**Your task**
Render as a JSON list of strings, one string per line, the lines of the listing starting with the one that contains "Given: Click the" and going on through the one that contains "Looking at the", both included and blank lines left out. Leave the pictures out of your answer.

**Extracted records**
--- Begin ---
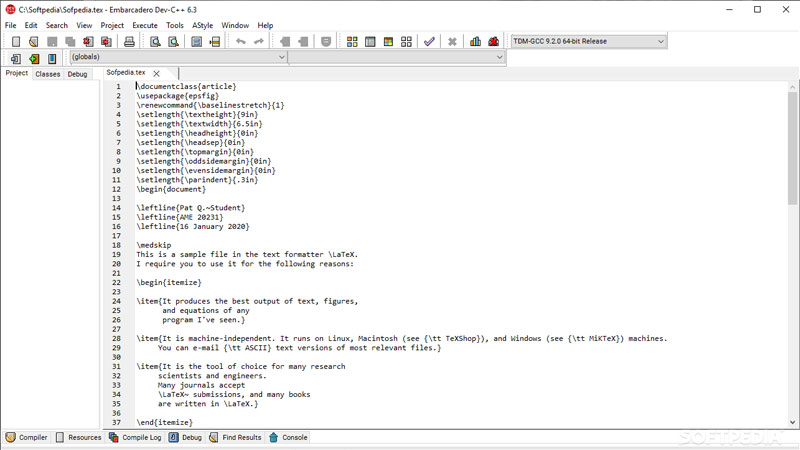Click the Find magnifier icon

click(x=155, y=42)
--- End ---
--- Begin ---
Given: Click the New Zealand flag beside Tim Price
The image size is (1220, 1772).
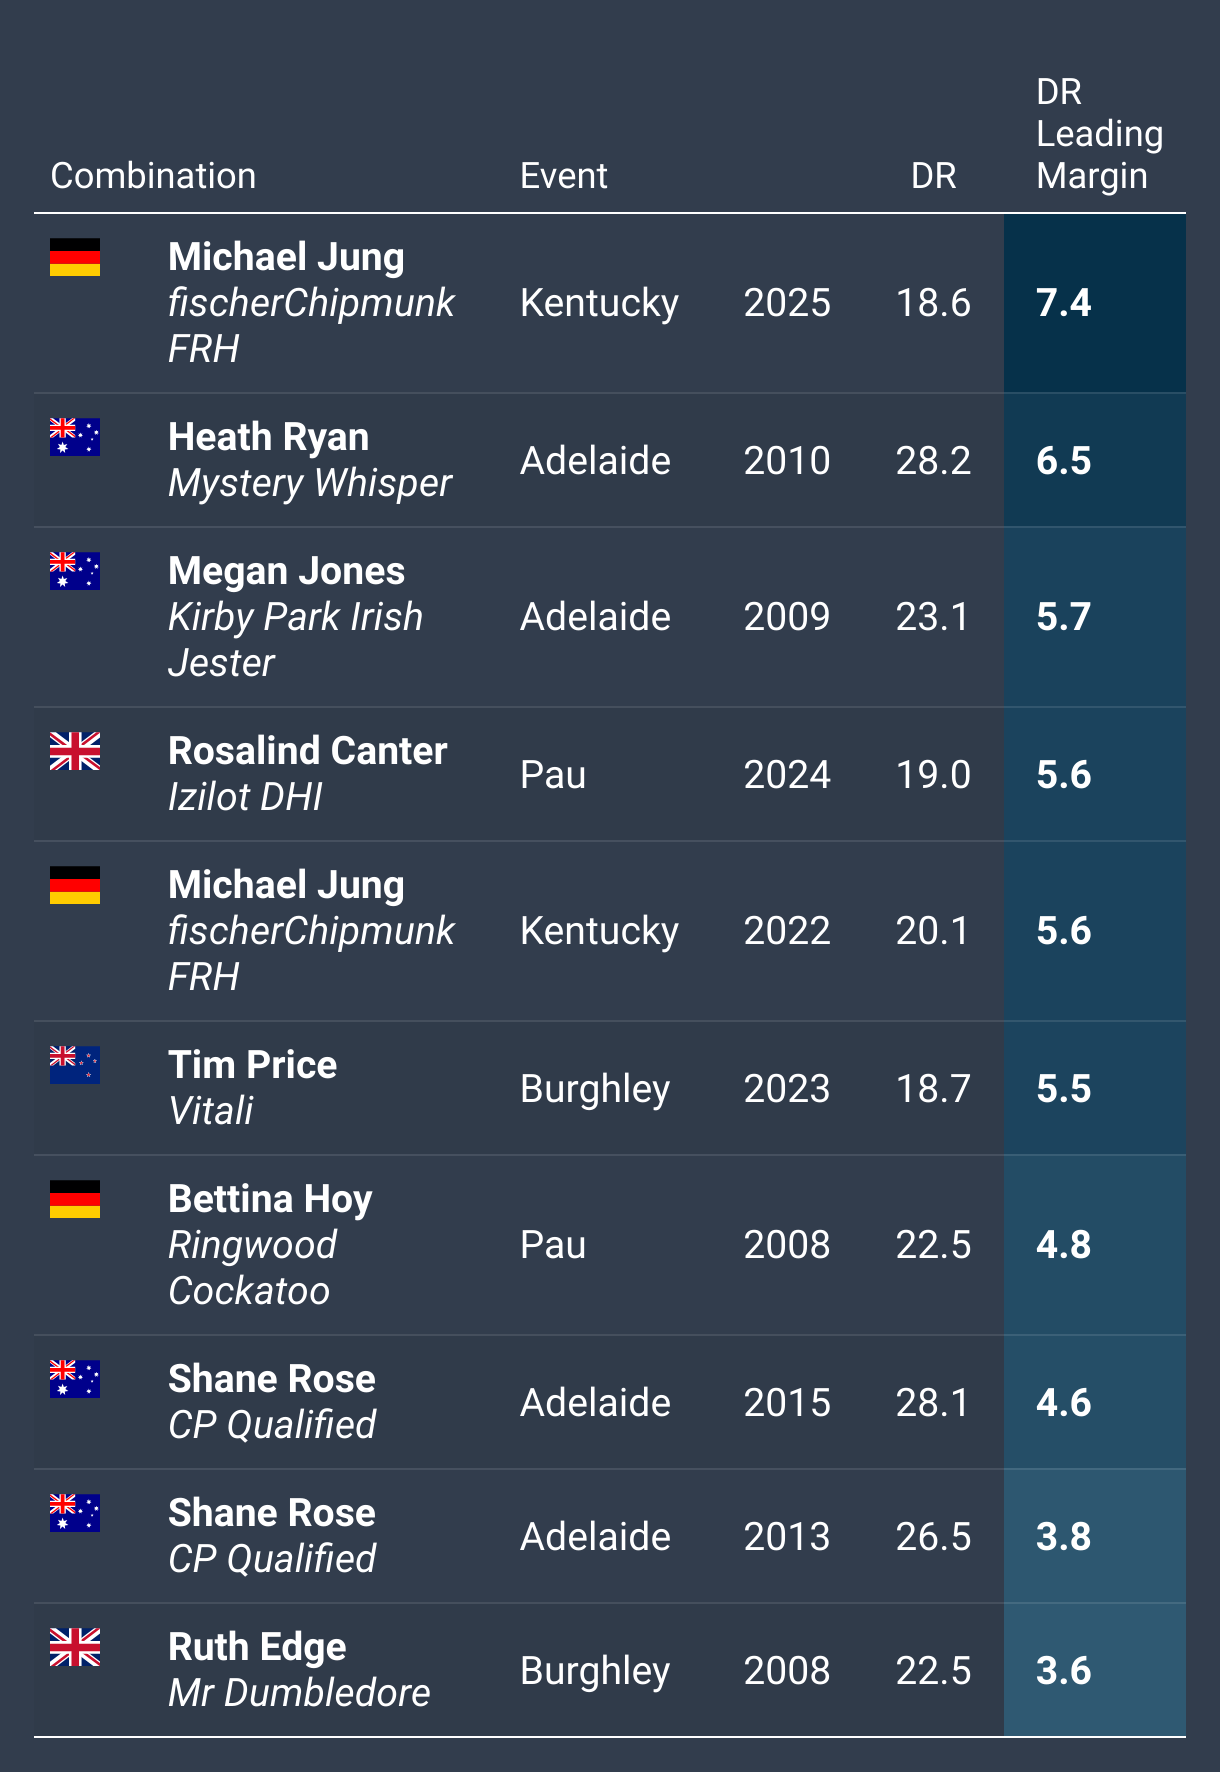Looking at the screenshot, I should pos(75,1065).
--- End ---
**Exercise output**
[
  "Given: Click the New Zealand flag beside Tim Price",
  "The image size is (1220, 1772).",
  "Looking at the screenshot, I should pos(75,1065)."
]